Not surprisingly it was my curious nature that led my young self to a family friend’s piano at a dinner party.

I was hooked.

Music and I have been inseparable ever since.

Much of my youth was spent practicing scales and etudes and learning the works of the past. But I was always listening. Yes, to great recordings of Horowitz, Argerich, and Serkin, but also to rock and roll: the Beatles, the B-52’s, Doors, Monk, Big Band, and Madonna. Strange mix isn’t it? But somehow it makes sense.

Being a sort of musical chameleon, I found myself always changing for the better idea and a new experience. Naturally it led me (with the help of some great teachers!) to the world of living composers. They continue to amaze me. They are not afraid to take risks, get a little dirty, and create something unique and individual.
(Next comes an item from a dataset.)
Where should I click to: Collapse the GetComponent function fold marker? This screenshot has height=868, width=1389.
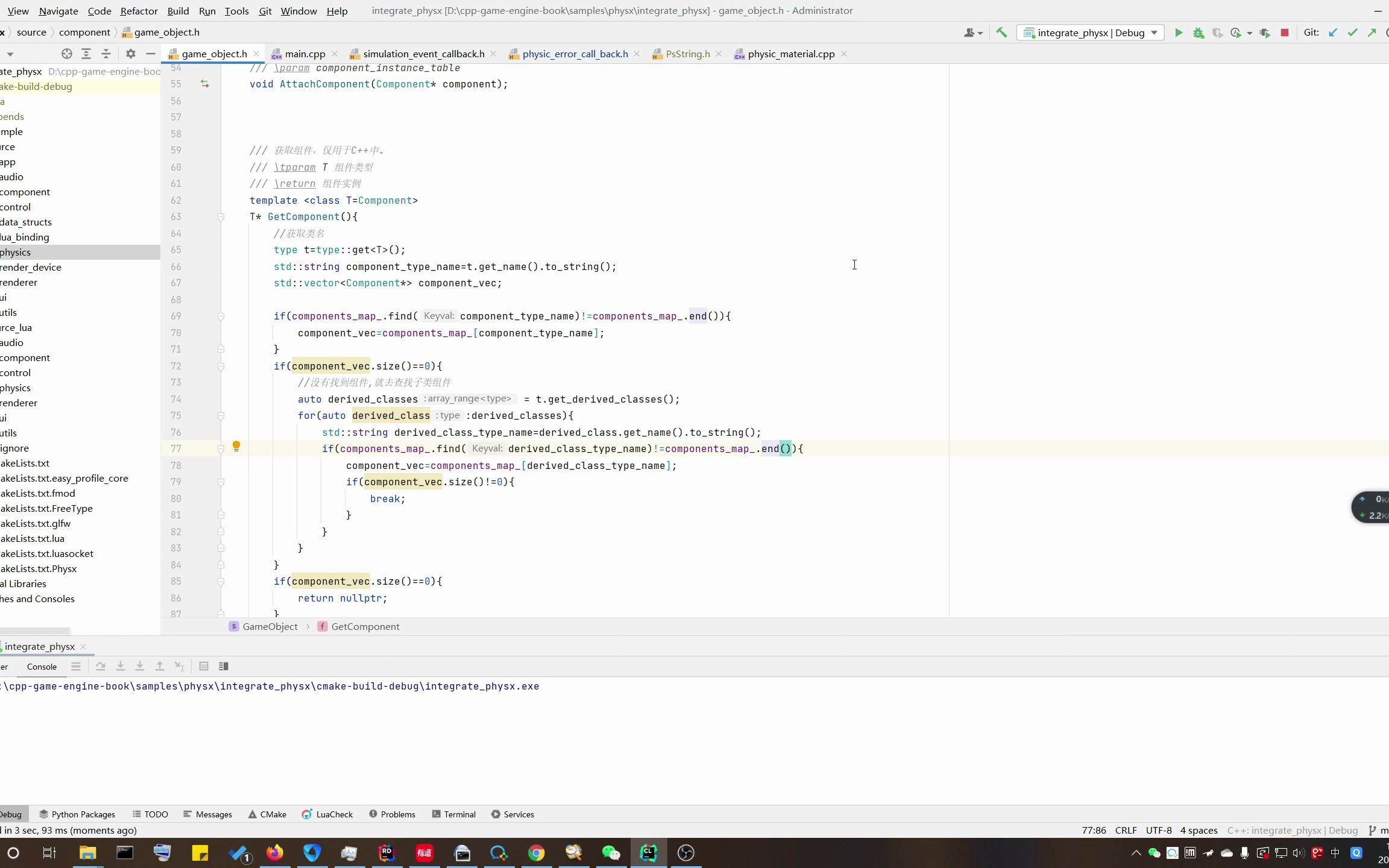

I strive to reach that same ideal. Working with them, I have discovered new sound worlds, and what has been asked of me goes far beyond basic piano skill. I have had to grunt, scream, kick, play teapots, and perform in the strangest of places: bars, museums, open air spaces, abandoned mills, and printing houses.

“Breaking the rules” has led to a very unique career and enriching experiences. I continue to commission new, strange, bold, and unusual work with a no-holds-barred attitude. I can’t imagine doing anything else. This world continues to inspire me to try anything, create, explore, and grow.